The CPBL serves between 400-500 kids, amounting to $2,000-$2,500 in fees.

At the Aug. 5 meeting of the Parks and Recreation Advisory Commission (PRAC), an impassioned CPBL president Lee White informed parks and recreation Director Mike Golden that CPBL won’t be able to hold its 2010-11 basketball season if its leaders are forced to collect the $5 fee from the families they serve.

“It’s very hard to do what we do and keep it free, but a lot of our kids simply can’t afford to pay,” White said.

That’s no exaggeration to the people who know and interact with the community that provides a significant portion of CPBL’s players. Arthur Smith, president of the Chesterfield Girls Basketball League (CGBL), estimated that 40 to 45 percent of the families who participate in CPBL lack the resources to pay the $5 fee.

Bermuda District Supervisor Dorothy Jaeckle also has first-hand knowledge of the situation; her children played basketball in CPBL, and she called it “a great experience.”

At the same time, Jaeckle didn’t think it was appropriate for her to intercede on behalf of CPBL while other organizations throughout the county still would have to pay the fee.

“I feel really bad for Lee’s program. That’s their signature, and I know they still want to be free, but every club has ways to help kids who can’t afford to pay,” she said. “They’ll just have to work on getting more money from sponsors.”

That’s just what the CPBL’s board of directors decided to do. Still, it’s an imperfect solution to White, who contends the fee is actually a tax because the revenue generated will go to the county’s general fund instead of being linked directly to services provided for co-sponsored leagues by parks and recreation.

“It’s kind of sad because people already give us money to keep the league free, and now we’re asking for money to pay this tax,” he said. “But we’re not going to collect it from the kids. We’re just not going to do that.”

White isn’t alone in his opposition to the fee. Representatives of several other local youth sports associations spoke in support of his position during the PRAC meeting, including Richmond Kickers youth soccer president Rob Ukrop, who noted the irony in county supervisors attempting to raise revenue on the backs of children after committing $4.3 million to the privately owned SportsQuest project.

Smith said many people feel deceived by the entire process.

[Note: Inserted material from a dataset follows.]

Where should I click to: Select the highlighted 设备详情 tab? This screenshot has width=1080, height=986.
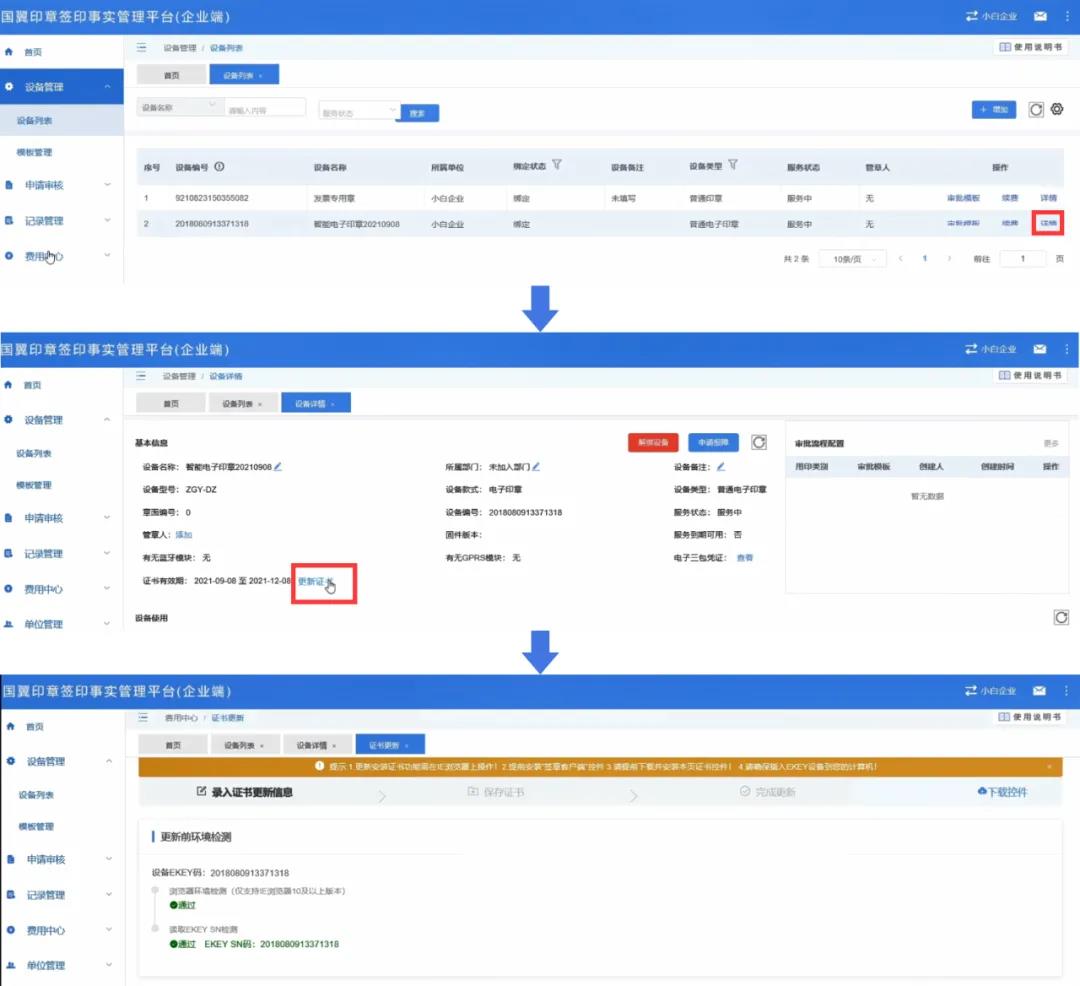tap(315, 403)
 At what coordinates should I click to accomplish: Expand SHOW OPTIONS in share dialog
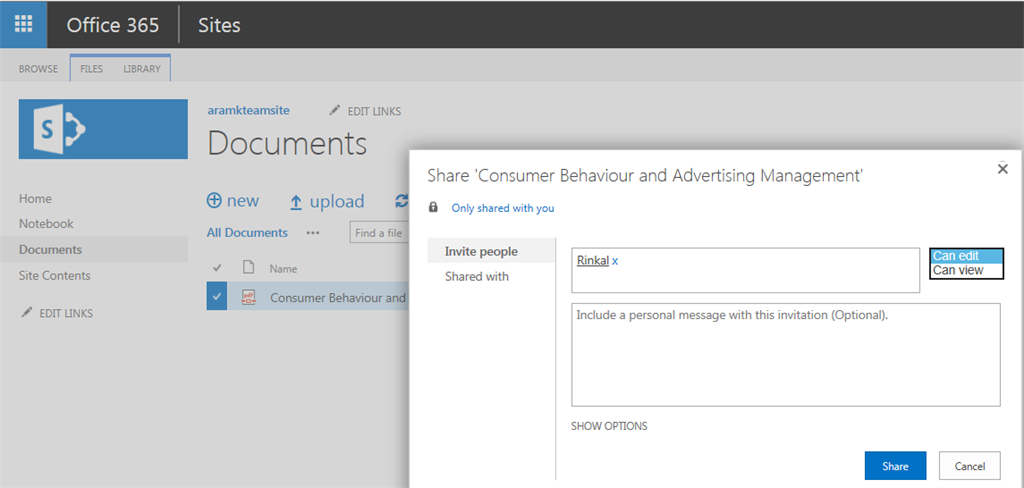click(x=609, y=426)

“We were originally led to believe the fee was necessary to maintain the level of services we received from the county. Later we found out there’s no guarantee the money is going to parks and rec – that’s what we’re upset about,” he added. “If I knew the money was going to parks and rec, I’d have no problem stroking the check.”

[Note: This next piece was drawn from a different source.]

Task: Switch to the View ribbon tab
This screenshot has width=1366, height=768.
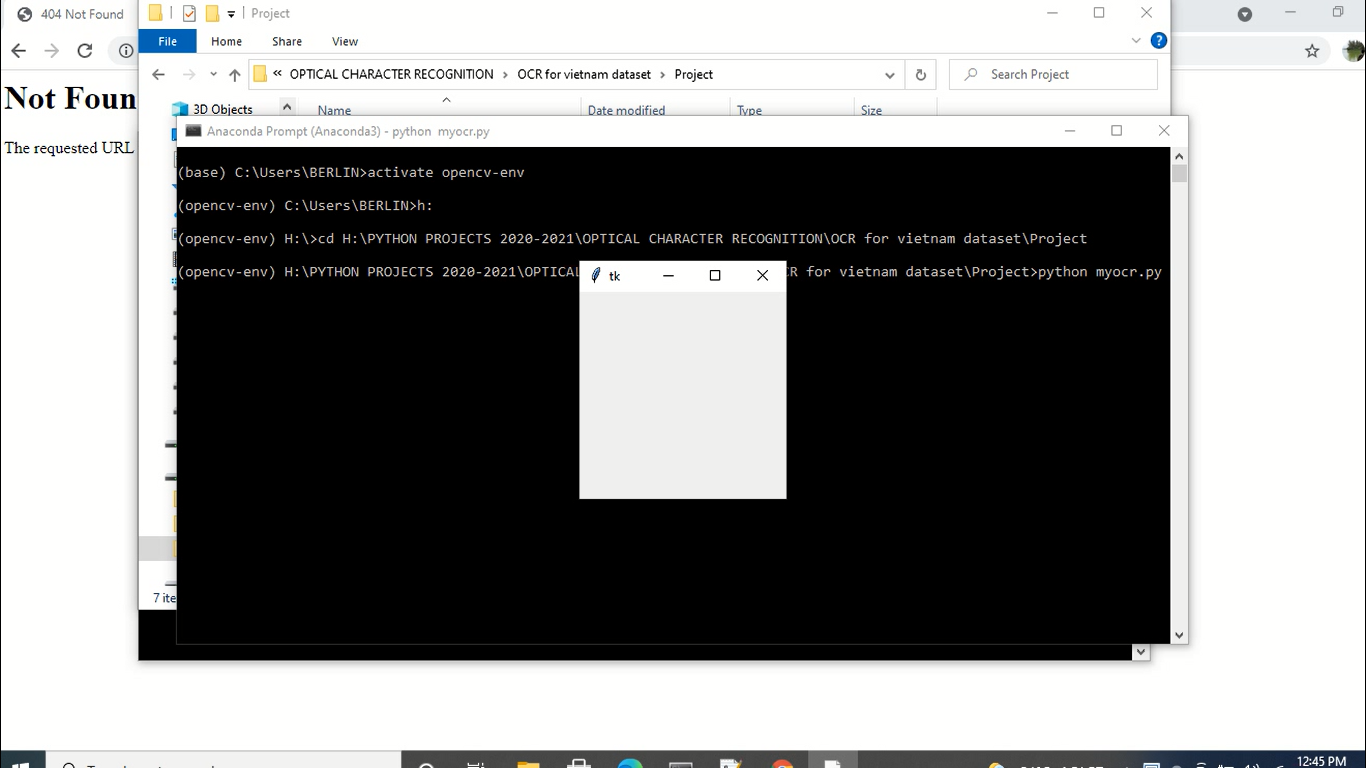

Both Golden and Robert Forman, one of PRAC’s two Bermuda District representatives, pointed out that the $150,000 that will be raised through collection of the $5 participation fee already has been allocated to parks and rec through the restoration of outdoors staff and programs that were slated for elimination during the latest round of budget cuts.

Jaeckle made a similar point and also noted that there has been immense confusion about the SportsQuest deal, which involved money from the capital improvements budget, not the county’s regular operating budget. Capital improvements monies are earmarked specifically for new facilities, such as sports fields, police stations and libraries.

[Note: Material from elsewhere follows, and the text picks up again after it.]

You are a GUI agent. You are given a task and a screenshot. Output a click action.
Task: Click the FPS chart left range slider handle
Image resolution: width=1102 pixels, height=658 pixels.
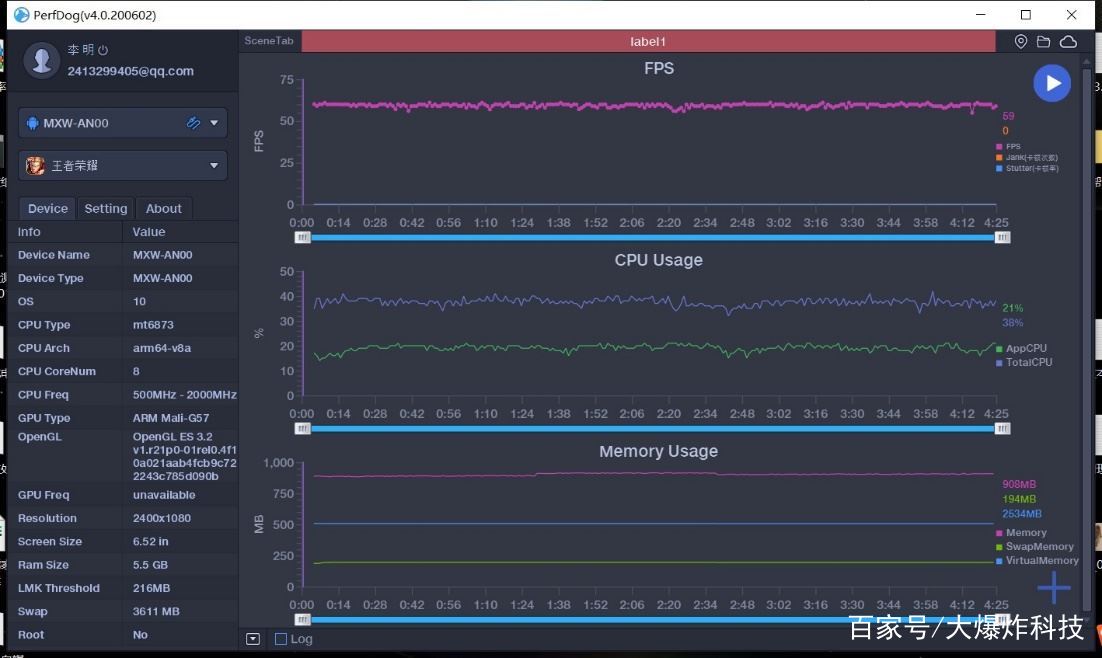(x=302, y=237)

“It’s the most difficult part of the political process, that nobody really realizes what’s going on until it affects them,” Jaeckle said.

At this point, the people who stand to be most affected by the $5 sports participation fee are the families who count on CPBL’s continued operation this winter. While White questions how he can be forced to collect “taxes” for the county, Golden pointed out that the only way the fee can be rescinded is through action by the same board of supervisors that approved it.

“We’ll need assurance you’re going to pay the fee before we assign you a facility [for practices and games],” Golden told White. “We don’t have the authority to waive the fee. If we waive it for you, we’d have to waive it for everybody else, too.”

Added PRAC chairman Ron Maxey: “I hear everyone’s concerns, and they’re all valid points. I’m just not sure what we can do about it.”